Are you looking for an easy way to keep track of attendance for your classes, events or meetings? If so, Excel is a great tool to use. In this Excel tutorial, we'll show you how to create an attendance sheet in Excel. We'll walk you through the process step-by-step, so you can get started tracking attendance right away. Whether you're a teacher, student, or business professional, this tutorial will come in handy.
There are many reasons why you might need to create an attendance sheet. For example, if you're a teacher, you may need to track student attendance to provide accurate grades. If you're a business professional, you may need to keep track of employee attendance to meet deadlines or budget restrictions. No matter what your needs are, an attendance sheet can come in handy. Let's get started!
How to create an attendance sheet
When creating an attendance sheet in Excel, the first step is to decide what information you want to track. For example, you may want to track the name of each attendee, the date and time of the meeting, or the location of the meeting. Once you know what information you want to track, you can start building your spreadsheet.
The first thing you need to do is open a new Excel spreadsheet. Then, you'll need to enter in some basic information and decide the layout.
For this article, we will use the scenario of Mrs. Green, a teacher looking to track attendance for her English class.
Open the worksheet How To Create An Attendance Sheet In Excel.xlsx, the student names are already listed.

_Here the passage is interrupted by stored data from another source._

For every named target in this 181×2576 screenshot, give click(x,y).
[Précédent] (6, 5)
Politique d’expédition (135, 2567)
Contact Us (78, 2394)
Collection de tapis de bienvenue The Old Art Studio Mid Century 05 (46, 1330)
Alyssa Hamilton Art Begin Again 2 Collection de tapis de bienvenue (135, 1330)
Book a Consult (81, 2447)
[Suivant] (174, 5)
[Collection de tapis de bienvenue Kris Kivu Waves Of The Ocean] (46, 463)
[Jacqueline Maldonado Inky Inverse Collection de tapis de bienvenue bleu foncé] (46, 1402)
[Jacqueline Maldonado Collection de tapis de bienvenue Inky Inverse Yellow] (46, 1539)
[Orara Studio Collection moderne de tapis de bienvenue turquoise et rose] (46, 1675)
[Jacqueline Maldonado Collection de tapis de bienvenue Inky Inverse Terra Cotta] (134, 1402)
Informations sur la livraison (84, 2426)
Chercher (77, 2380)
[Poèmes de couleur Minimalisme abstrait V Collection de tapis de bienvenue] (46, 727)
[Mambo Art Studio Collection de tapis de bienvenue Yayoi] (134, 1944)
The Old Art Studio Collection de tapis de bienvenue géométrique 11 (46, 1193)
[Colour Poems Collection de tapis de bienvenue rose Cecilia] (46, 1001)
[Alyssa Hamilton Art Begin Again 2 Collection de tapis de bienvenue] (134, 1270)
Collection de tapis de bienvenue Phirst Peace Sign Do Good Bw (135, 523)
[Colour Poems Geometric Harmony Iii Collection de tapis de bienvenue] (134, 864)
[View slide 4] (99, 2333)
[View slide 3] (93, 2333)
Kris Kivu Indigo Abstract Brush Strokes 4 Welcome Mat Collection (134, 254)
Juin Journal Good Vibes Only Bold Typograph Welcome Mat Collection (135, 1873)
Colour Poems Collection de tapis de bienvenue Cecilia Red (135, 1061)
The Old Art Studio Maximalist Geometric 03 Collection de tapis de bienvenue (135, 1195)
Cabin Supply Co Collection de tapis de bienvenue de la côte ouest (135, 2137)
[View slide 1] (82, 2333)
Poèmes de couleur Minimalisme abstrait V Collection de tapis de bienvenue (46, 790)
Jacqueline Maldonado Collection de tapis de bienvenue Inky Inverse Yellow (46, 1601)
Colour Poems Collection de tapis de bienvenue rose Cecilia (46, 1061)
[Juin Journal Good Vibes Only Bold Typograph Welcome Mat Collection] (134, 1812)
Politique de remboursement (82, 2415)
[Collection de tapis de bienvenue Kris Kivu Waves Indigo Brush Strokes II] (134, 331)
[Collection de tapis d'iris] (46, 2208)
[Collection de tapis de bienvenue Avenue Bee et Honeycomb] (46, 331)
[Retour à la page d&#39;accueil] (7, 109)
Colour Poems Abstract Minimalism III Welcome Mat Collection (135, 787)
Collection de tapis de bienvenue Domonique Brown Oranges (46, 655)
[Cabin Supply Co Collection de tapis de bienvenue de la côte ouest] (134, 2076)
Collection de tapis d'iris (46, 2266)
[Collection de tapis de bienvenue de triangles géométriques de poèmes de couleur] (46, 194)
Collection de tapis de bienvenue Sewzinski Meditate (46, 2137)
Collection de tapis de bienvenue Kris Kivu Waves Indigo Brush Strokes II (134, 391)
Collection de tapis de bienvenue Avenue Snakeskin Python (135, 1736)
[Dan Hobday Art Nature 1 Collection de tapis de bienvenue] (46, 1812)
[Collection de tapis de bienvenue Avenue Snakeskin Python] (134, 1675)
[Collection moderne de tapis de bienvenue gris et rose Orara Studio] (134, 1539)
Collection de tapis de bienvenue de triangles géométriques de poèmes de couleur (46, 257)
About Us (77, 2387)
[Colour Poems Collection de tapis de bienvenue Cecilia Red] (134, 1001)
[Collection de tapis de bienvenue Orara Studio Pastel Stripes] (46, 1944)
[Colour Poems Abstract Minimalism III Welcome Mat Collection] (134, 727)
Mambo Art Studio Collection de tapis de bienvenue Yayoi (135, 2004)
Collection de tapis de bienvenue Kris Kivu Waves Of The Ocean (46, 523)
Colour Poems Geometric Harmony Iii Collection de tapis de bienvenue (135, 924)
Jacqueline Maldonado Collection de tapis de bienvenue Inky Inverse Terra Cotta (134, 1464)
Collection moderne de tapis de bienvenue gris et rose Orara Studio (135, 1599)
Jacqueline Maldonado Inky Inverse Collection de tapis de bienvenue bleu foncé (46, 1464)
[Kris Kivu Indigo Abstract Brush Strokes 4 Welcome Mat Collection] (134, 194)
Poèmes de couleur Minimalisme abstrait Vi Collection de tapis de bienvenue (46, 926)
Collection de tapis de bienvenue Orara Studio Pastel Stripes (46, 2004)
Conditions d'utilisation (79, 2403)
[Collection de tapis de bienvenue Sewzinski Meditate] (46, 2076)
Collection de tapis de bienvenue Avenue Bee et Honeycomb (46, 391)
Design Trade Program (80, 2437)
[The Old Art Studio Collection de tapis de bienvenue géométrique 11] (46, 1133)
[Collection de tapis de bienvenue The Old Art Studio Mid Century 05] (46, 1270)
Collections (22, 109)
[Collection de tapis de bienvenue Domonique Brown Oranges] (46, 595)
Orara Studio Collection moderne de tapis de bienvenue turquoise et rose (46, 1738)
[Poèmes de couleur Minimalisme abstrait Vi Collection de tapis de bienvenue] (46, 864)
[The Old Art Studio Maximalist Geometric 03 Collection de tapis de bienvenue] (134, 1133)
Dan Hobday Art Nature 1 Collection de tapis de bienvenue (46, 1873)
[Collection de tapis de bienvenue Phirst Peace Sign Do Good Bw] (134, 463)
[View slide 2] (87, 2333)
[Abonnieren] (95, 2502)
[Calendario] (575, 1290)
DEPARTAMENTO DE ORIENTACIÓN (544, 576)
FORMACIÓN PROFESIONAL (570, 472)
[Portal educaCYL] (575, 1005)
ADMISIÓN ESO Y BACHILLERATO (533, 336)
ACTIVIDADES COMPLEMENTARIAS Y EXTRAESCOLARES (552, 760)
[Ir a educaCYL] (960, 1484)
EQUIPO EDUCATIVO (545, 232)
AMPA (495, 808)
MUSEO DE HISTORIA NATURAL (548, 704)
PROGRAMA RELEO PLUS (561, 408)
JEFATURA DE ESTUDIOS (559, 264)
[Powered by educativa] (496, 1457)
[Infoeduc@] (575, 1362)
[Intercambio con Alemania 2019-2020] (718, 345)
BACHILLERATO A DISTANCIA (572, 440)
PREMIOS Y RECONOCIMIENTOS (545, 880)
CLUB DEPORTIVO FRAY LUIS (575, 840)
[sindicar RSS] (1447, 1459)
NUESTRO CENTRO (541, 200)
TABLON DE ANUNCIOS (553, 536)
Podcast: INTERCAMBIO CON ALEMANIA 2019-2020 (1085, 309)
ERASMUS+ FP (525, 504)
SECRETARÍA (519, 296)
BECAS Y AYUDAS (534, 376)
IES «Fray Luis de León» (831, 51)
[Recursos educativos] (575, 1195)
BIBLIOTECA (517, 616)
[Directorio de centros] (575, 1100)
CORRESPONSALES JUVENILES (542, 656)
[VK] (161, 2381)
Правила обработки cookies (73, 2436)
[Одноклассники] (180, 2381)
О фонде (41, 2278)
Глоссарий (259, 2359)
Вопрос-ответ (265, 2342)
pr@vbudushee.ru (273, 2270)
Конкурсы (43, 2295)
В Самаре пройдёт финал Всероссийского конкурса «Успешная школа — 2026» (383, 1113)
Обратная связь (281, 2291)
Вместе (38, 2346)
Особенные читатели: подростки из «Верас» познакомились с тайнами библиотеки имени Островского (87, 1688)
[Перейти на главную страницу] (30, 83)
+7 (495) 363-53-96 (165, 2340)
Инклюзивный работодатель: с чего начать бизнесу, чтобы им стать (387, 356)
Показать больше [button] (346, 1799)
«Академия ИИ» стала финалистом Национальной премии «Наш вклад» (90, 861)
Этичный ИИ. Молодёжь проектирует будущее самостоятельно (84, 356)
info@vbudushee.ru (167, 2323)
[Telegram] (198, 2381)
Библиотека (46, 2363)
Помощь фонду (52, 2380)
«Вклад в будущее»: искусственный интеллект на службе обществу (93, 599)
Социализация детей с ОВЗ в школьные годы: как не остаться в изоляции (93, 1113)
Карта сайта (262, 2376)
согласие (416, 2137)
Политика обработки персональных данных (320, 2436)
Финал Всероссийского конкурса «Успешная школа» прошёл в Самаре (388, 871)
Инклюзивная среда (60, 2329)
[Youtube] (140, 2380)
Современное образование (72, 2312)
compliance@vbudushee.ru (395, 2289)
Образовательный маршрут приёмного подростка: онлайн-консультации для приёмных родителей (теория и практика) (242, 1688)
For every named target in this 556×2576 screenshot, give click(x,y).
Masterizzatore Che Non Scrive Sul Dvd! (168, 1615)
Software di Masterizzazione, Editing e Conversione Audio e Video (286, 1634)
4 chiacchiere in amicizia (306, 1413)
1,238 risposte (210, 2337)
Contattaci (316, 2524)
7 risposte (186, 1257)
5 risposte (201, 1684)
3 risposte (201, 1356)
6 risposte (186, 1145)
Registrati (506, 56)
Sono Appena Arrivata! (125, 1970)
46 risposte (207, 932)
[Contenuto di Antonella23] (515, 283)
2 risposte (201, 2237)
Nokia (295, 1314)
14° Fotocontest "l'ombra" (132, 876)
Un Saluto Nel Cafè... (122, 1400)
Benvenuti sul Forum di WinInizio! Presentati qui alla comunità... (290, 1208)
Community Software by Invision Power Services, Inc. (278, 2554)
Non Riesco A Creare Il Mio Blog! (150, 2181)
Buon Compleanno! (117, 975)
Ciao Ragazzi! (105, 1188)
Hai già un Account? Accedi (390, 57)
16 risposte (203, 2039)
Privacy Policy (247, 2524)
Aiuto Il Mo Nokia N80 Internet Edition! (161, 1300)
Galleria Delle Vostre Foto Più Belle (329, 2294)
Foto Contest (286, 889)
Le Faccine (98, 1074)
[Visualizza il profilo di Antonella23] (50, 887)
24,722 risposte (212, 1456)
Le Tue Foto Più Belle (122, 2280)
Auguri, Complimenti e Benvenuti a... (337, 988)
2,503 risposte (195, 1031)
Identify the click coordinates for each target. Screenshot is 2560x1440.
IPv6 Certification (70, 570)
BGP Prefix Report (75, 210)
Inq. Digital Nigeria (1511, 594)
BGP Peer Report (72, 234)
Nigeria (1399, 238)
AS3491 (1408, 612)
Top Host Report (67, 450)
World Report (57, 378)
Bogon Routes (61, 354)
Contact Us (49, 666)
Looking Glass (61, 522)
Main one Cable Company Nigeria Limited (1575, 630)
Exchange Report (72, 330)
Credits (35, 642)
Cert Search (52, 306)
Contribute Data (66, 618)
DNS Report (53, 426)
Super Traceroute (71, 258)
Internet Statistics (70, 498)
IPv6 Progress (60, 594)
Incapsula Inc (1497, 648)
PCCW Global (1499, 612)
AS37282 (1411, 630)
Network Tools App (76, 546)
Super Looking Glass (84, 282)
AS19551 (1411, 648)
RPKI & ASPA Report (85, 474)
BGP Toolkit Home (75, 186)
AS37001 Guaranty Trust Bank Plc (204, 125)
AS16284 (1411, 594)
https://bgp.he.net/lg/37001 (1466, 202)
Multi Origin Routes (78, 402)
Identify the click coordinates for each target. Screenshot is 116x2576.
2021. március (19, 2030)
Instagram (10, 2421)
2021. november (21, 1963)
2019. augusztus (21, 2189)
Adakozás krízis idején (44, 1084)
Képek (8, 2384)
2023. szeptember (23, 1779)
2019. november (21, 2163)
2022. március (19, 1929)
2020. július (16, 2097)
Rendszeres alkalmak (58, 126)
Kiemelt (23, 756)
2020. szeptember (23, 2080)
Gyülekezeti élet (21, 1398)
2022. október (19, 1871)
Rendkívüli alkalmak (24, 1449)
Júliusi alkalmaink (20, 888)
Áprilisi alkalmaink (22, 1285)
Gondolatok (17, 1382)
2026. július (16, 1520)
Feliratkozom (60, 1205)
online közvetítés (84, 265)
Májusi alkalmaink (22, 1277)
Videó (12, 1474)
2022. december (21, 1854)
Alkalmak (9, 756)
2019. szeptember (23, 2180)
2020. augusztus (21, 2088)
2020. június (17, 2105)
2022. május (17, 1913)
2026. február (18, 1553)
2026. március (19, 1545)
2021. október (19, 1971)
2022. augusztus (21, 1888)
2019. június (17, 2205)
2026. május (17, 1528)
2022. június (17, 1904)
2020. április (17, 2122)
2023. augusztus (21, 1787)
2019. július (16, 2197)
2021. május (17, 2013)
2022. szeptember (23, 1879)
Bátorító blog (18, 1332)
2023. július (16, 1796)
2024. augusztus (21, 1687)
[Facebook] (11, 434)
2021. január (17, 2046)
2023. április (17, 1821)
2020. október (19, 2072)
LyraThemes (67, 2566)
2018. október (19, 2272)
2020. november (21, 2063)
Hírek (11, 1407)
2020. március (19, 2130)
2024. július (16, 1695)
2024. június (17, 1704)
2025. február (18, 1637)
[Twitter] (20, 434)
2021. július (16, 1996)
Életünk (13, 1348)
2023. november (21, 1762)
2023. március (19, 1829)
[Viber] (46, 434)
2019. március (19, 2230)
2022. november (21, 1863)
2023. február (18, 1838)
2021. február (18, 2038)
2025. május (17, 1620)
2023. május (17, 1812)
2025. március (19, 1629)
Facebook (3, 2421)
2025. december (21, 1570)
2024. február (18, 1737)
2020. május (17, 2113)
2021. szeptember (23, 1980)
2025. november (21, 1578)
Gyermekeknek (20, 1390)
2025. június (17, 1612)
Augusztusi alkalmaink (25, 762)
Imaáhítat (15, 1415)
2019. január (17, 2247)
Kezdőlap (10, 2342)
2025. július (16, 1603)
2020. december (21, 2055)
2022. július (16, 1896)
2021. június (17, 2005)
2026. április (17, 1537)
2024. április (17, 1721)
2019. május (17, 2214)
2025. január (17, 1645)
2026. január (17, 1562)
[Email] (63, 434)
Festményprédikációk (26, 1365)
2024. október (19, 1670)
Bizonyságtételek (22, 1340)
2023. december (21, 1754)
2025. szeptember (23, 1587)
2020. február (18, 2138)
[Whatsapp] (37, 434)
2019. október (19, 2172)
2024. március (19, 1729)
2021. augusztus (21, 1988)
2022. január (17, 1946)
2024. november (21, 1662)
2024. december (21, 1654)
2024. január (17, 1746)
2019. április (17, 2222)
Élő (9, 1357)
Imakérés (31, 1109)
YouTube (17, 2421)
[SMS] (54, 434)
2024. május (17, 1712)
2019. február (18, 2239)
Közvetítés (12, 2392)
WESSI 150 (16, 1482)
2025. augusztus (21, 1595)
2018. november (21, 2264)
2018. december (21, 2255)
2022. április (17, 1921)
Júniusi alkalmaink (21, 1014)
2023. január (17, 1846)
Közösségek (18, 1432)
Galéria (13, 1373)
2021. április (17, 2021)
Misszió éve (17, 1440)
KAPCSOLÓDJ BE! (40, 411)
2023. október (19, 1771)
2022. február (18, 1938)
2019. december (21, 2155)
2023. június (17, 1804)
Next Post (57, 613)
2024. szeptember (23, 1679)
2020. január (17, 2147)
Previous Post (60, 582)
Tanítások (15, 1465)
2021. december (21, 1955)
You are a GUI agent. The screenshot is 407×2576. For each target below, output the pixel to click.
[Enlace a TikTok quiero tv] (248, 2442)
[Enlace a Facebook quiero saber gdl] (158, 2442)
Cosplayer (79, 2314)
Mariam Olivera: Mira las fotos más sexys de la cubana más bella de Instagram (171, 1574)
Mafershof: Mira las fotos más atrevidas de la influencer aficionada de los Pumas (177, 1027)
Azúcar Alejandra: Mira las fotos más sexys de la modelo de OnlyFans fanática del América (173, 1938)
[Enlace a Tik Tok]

In C5, type 1/1/22, place your cursor over the fill handle, the box in the bottom right of the cell, your cursor turns into a + sign.
Left-click the fill handle, drag it to the right. Excel starts to fill in the dates, drag the handle to 10th January.
Select cells C5:L5 dates, on the Home tab, Alignment group, click Orientation, select Rotate Text Up.
Select columns C - L, drag the left border to reduce the width of the columns to the text.
Make the following entries:
- M5 - Present
- N5 - Absent
- O5 - Attendance %
Use the Orientation tool again, select Rotate Text Up to adjust these three labels.
To capture a count of the students that are Present or Absent we will use the COUNTIF function. We will use the letters P for Present and A for Absent and must place those letters in speech marks for the formula to recognize the text.
In cells C6 through L6 enter the letter P for present.
In M6 enter =COUNTIF(C6:L6,"P"). You should get a count of 10
In N6 enter =COUNTIF(C6:L6,"A"). You should get a count of 0
Let's change the last three classes for Amber to absent, A. The sheet now shows that Amber was present for 7 sessions and absent for 3.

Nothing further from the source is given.